A ce stade, où serait le problème ?

Quelle qu’en soit la cause et s’agirait-il d’un « changement de circonstances imprévisible lors de la conclusion du contrat rend(ant) l'exécution excessivement onéreuse pour une partie », les franchiseurs n’ont jamais refusé de discuter avec les franchisés.

Le code de déontologie européen de la franchise les y invite d’ailleurs expressément en soulignant que : « Les Parties devront (…) résoudre leurs griefs et litiges avec bonne foi et loyauté par la communication et la négociation directes (…) » (point 2.4 d).

Un franchiseur n’aurait aucun intérêt à rester sourd à de légitimes attentes d’un franchisé.

Mais jusqu’ici, pas plus la loi que la jurisprudence ne contraignait les franchiseurs à « renégocier » le contrat.

Et c’était une bonne chose !

Ainsi et par arrêt du 7 janvier 2014, la Cour de Cassation a approuvé l’arrêt qui avait notamment jugé que « le franchisé est un entrepreneur indépendant qui assume et porte la responsabilité de ses résultats d'exploitation, financiers, et commerciaux, l'obligation du franchiseur ne s'étendant pas à la prise en charge des pertes du franchisé » (Cass. com, 07/01/14, pourvoi n° 12-17154).

Et la Cour de Cassation d’ajouter alors, avec force, que : « Le principe de la force obligatoire des conventions s'oppose à l'obligation qui pourrait être mise à la charge d'une partie, en l'absence de clause en ce sens, de renégocier un contrat en cours d'exécution ».

Et si dans le fameux arrêt du 15 mars 2017 qui a fait couler beaucoup d’encre la condamnation du franchiseur a été validée dans son principe par la Cour de Cassation, c’est parce qu’on avait affaire à un multi-franchisé régional qui s’était engagé à ouvrir une vingtaine de magasins dans un délai de 5 ans (Cass. com, 15/03/17, pourvoi n° 15-16406).

_DONNÉES ENREGISTRÉES_:
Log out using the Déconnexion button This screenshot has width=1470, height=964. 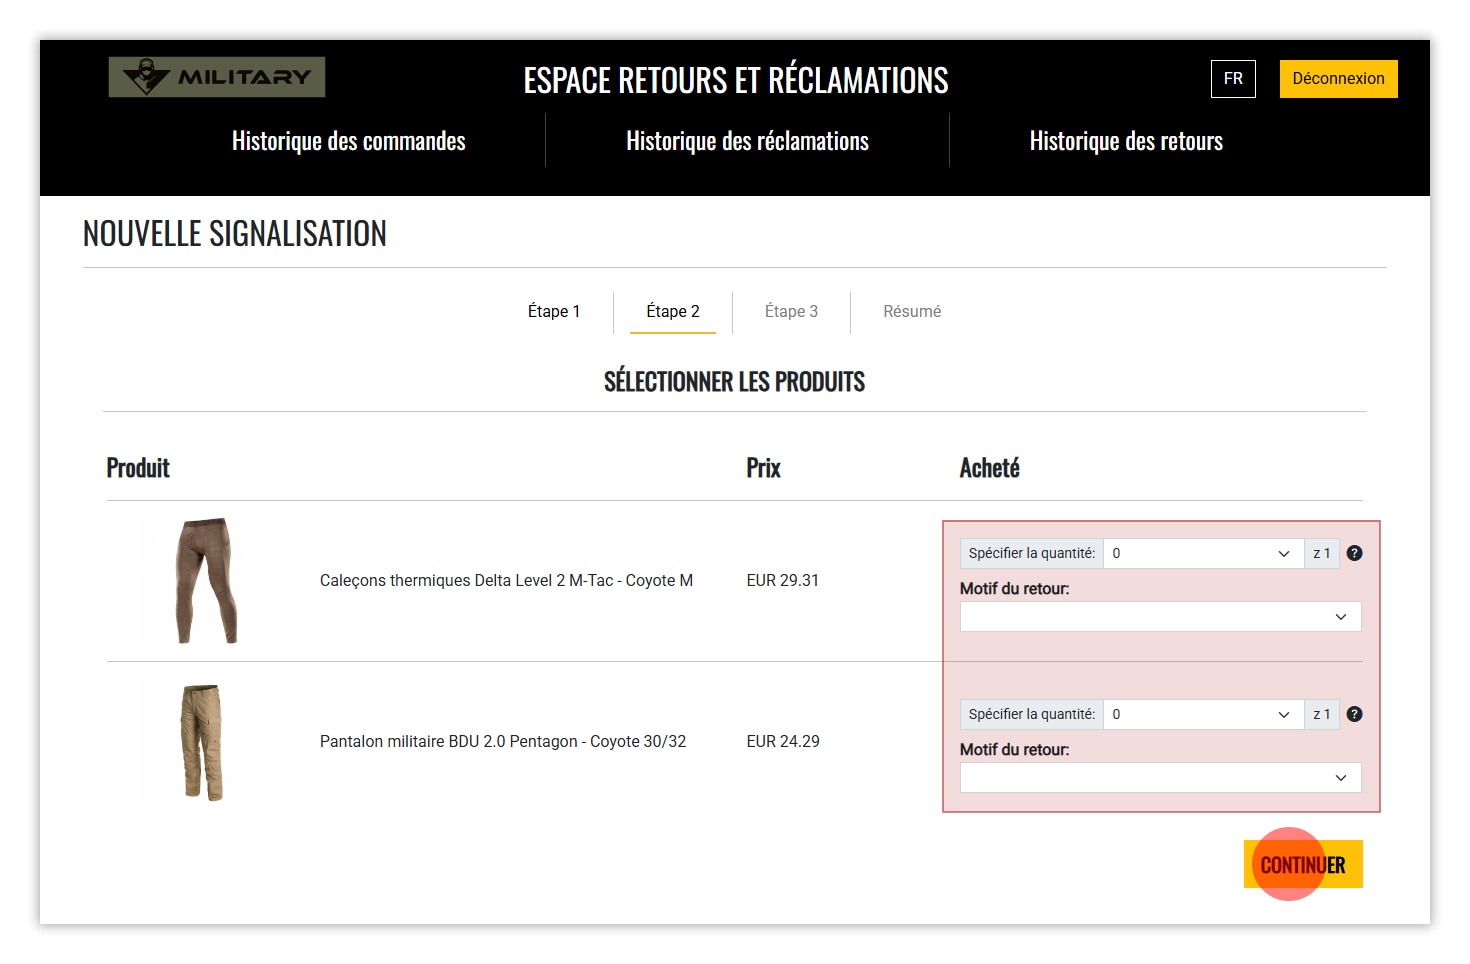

_TRAVAIL DEMANDÉ_:
a – Pour chacune des affirmations suivantes, indiquez par oui ou par non si elle est conforme à l'extrait, puis citez textuellement les mots de l'extrait qui permettent de trancher.
(i) Le code de déontologie européen de la franchise invite les parties à régler leurs litiges par la négociation directe.
(ii) Selon l'arrêt approuvé par la Cour de Cassation le 7 janvier 2014, le franchiseur doit prendre en charge les pertes du franchisé.
(iii) Dans l'affaire jugée le 15 mars 2017, le multi-franchisé régional s'était engagé à ouvrir une vingtaine de magasins en 5 ans.
b – Recopiez à l'identique le passage de l'extrait qui va de « Et la Cour de » jusqu'à « pourvoi n° 15-16406). ».

_CORRIGÉ DES EXERCICES_:
a –
(i) Oui : « résoudre leurs griefs et litiges avec bonne foi et loyauté par la communication et la négociation directes »
(ii) Non : « l'obligation du franchiseur ne s'étendant pas à la prise en charge des pertes du franchisé »
(iii) Oui : « qui s’était engagé à ouvrir une vingtaine de magasins dans un délai de 5 ans »

b –
Et la Cour de Cassation d’ajouter alors, avec force, que : « Le principe de la force obligatoire des conventions s'oppose à l'obligation qui pourrait être mise à la charge d'une partie, en l'absence de clause en ce sens, de renégocier un contrat en cours d'exécution ».

Et si dans le fameux arrêt du 15 mars 2017 qui a fait couler beaucoup d’encre la condamnation du franchiseur a été validée dans son principe par la Cour de Cassation, c’est parce qu’on avait affaire à un multi-franchisé régional qui s’était engagé à ouvrir une vingtaine de magasins dans un délai de 5 ans (Cass. com, 15/03/17, pourvoi n° 15-16406).